-- Problem requirements --
In the records below, find the lines that include "agent" and copy each.

-- Data under study --
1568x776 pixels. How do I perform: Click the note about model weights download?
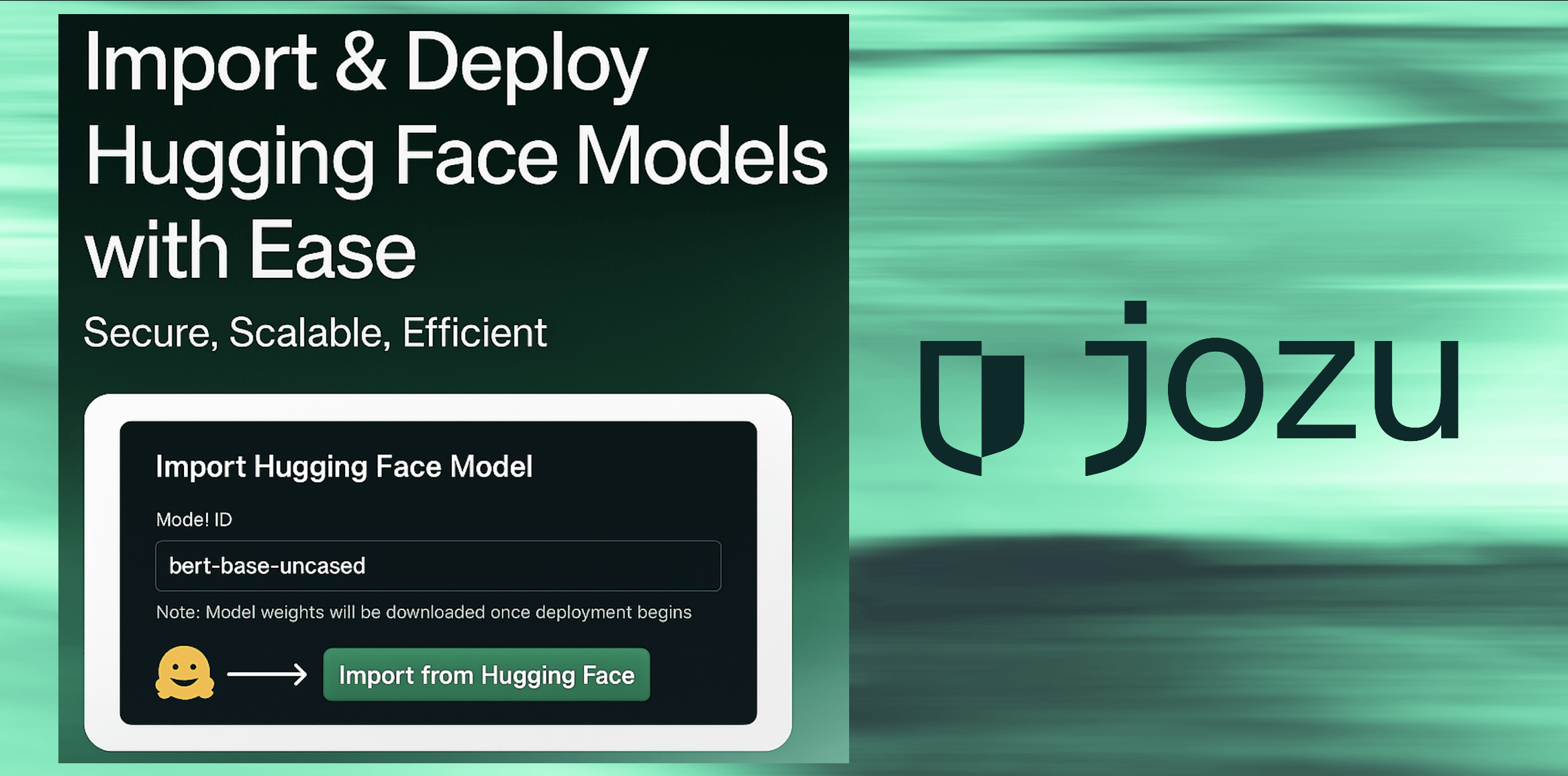[x=424, y=612]
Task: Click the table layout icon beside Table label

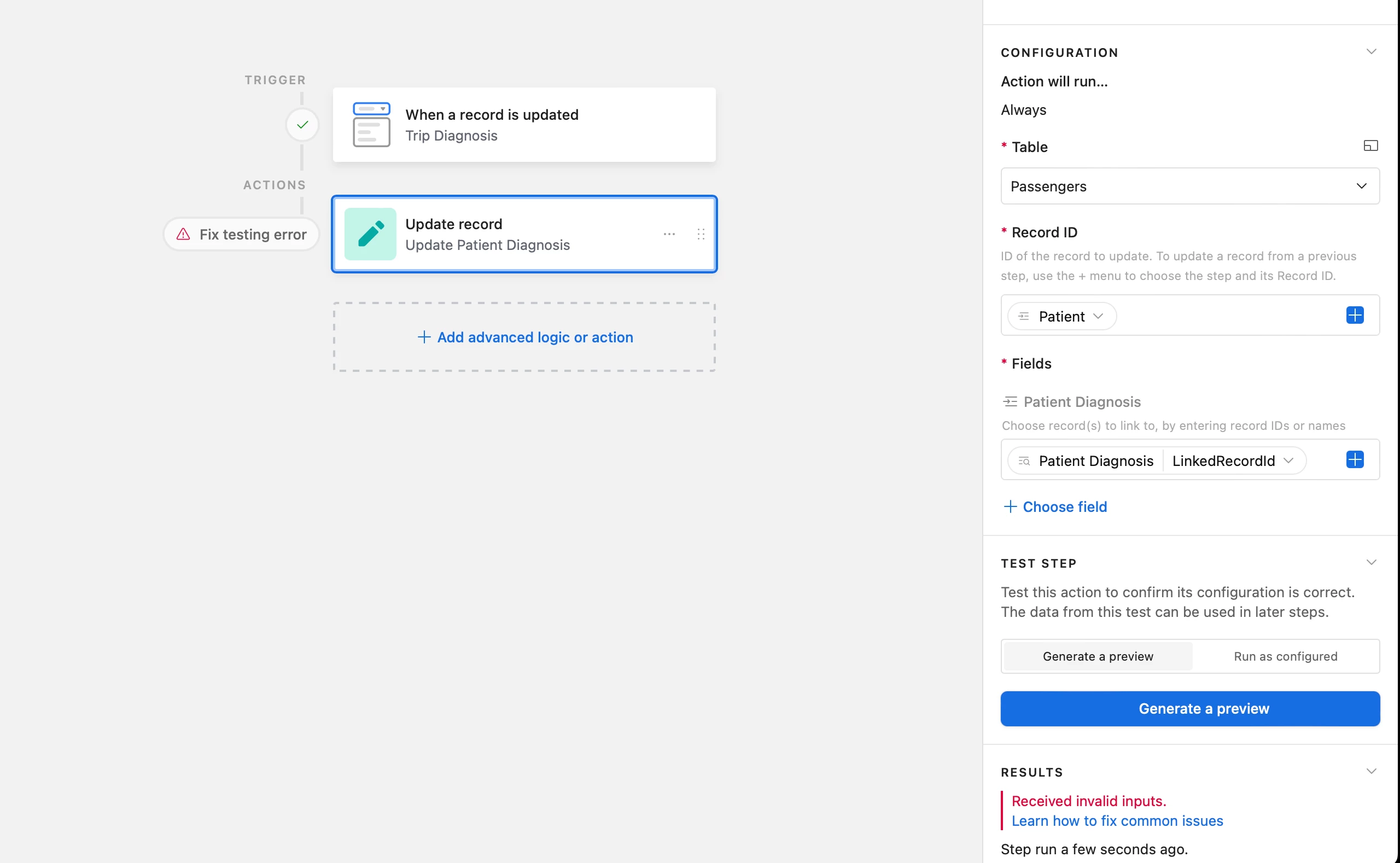Action: 1370,146
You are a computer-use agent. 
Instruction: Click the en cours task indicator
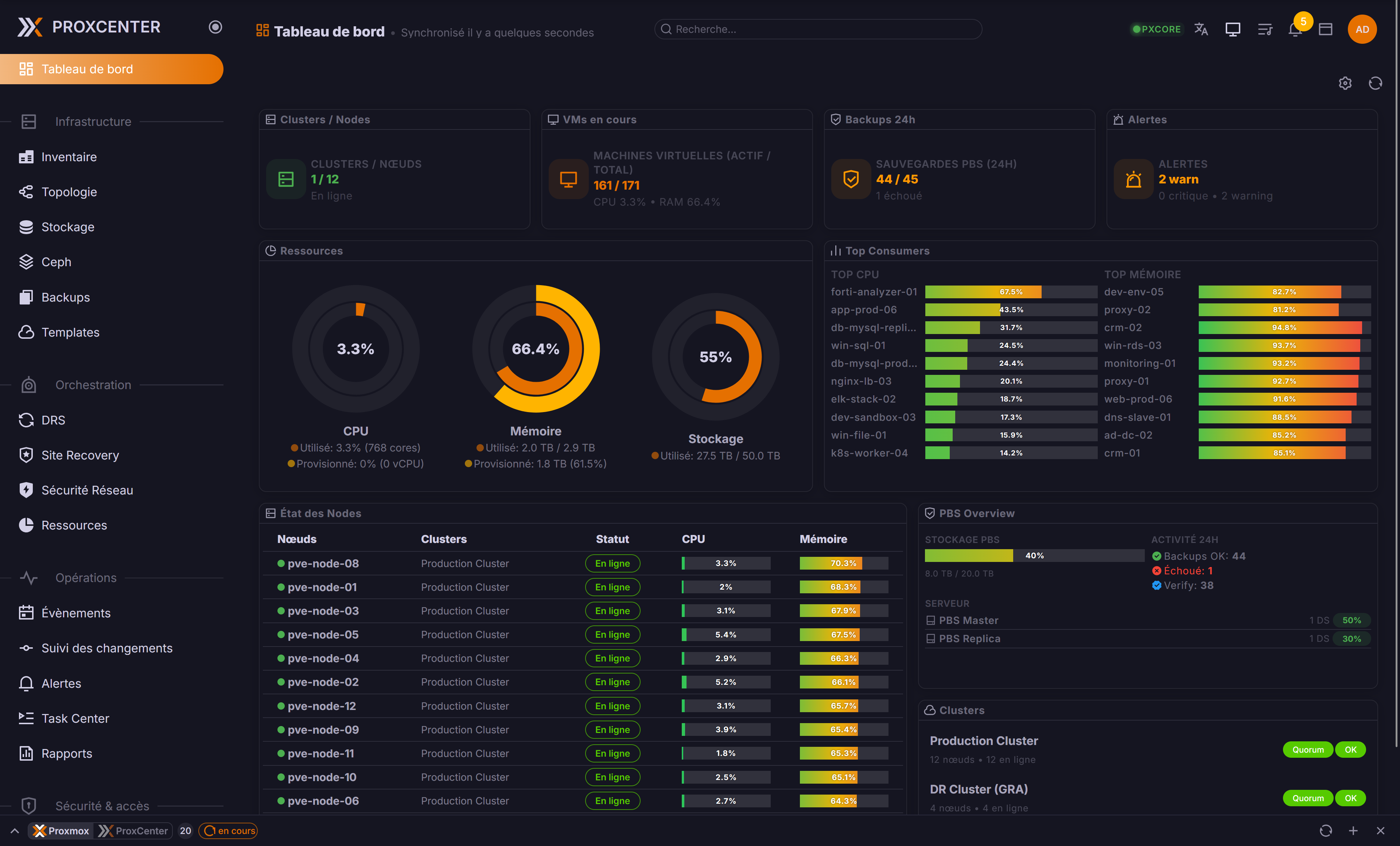tap(228, 830)
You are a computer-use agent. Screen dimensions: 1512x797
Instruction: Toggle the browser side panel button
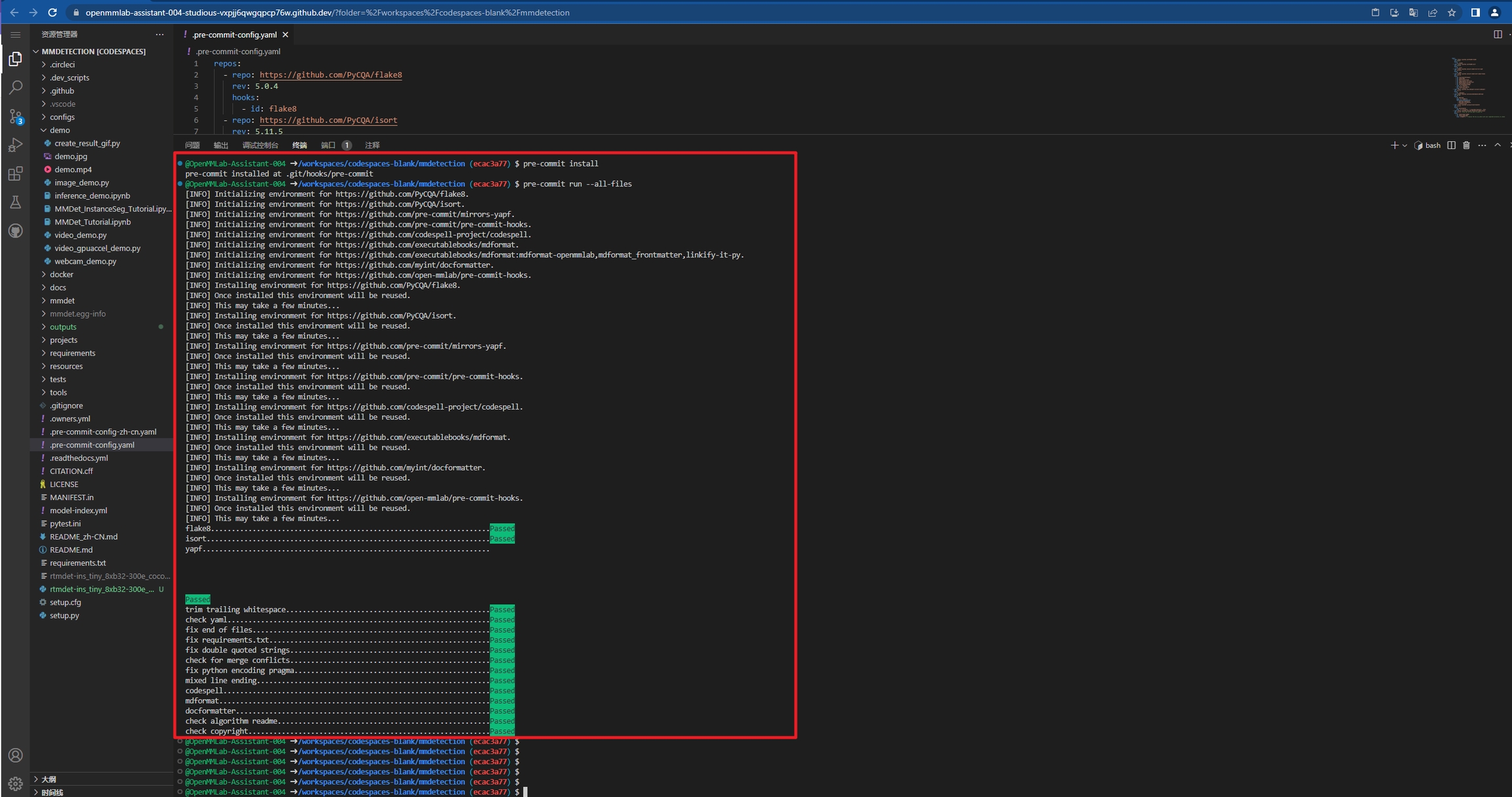click(x=1475, y=12)
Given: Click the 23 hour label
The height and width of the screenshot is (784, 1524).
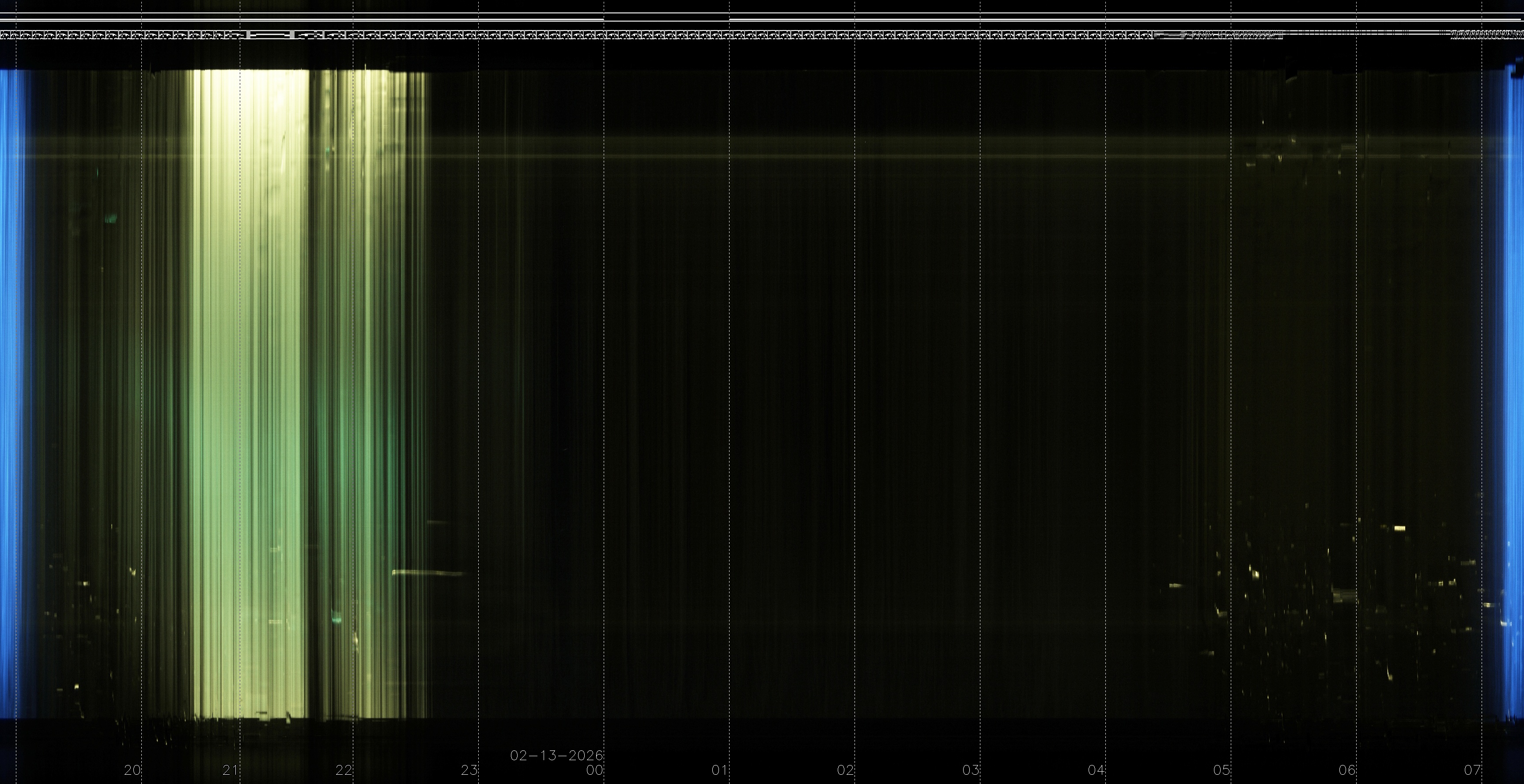Looking at the screenshot, I should tap(469, 770).
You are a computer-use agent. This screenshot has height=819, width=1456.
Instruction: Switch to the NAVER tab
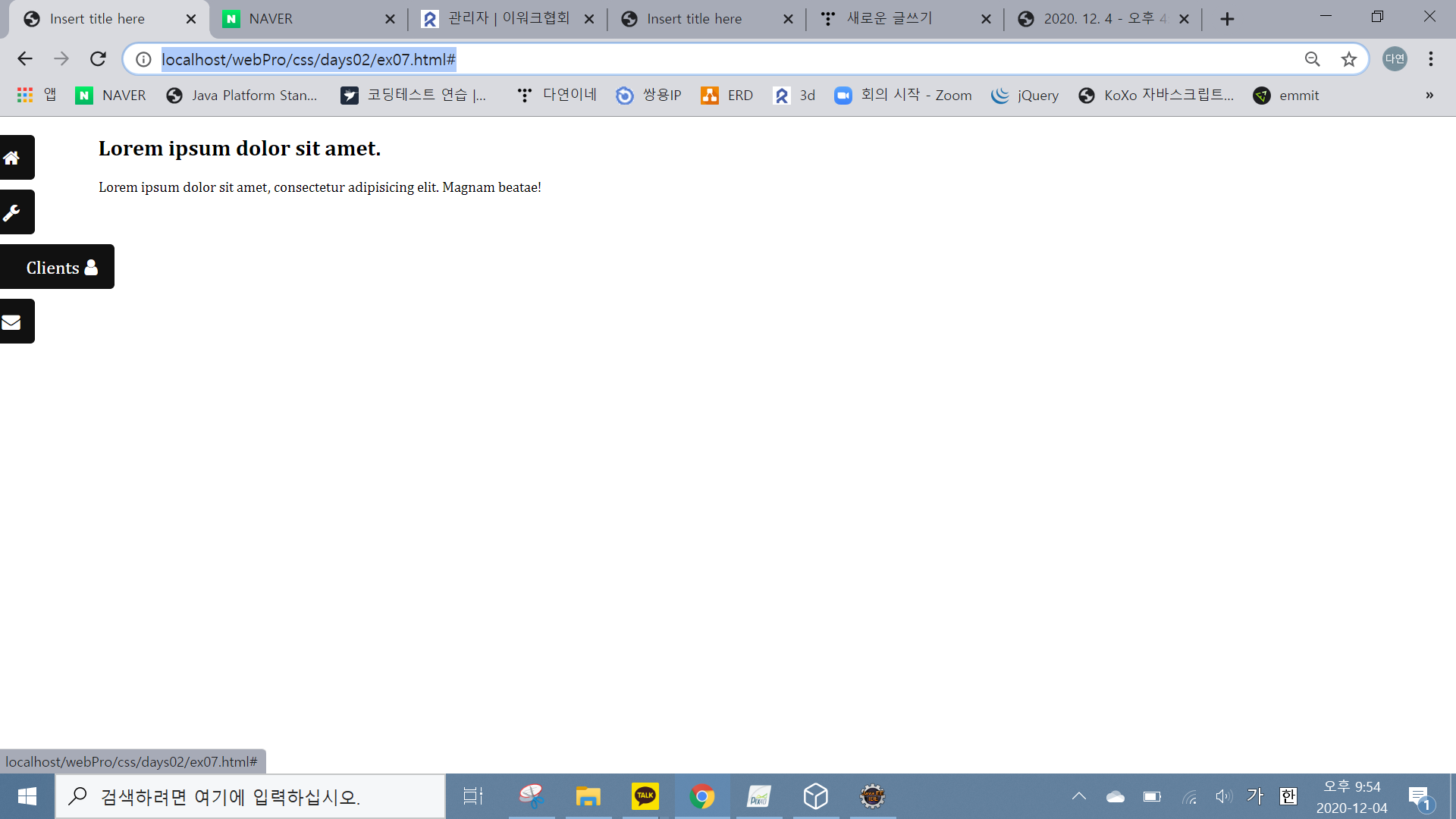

-- Task output --
You are a computer-use agent. 
You are a computer-use agent. Screen dimensions: 1512x797
You are a computer-use agent. This screenshot has height=819, width=1456.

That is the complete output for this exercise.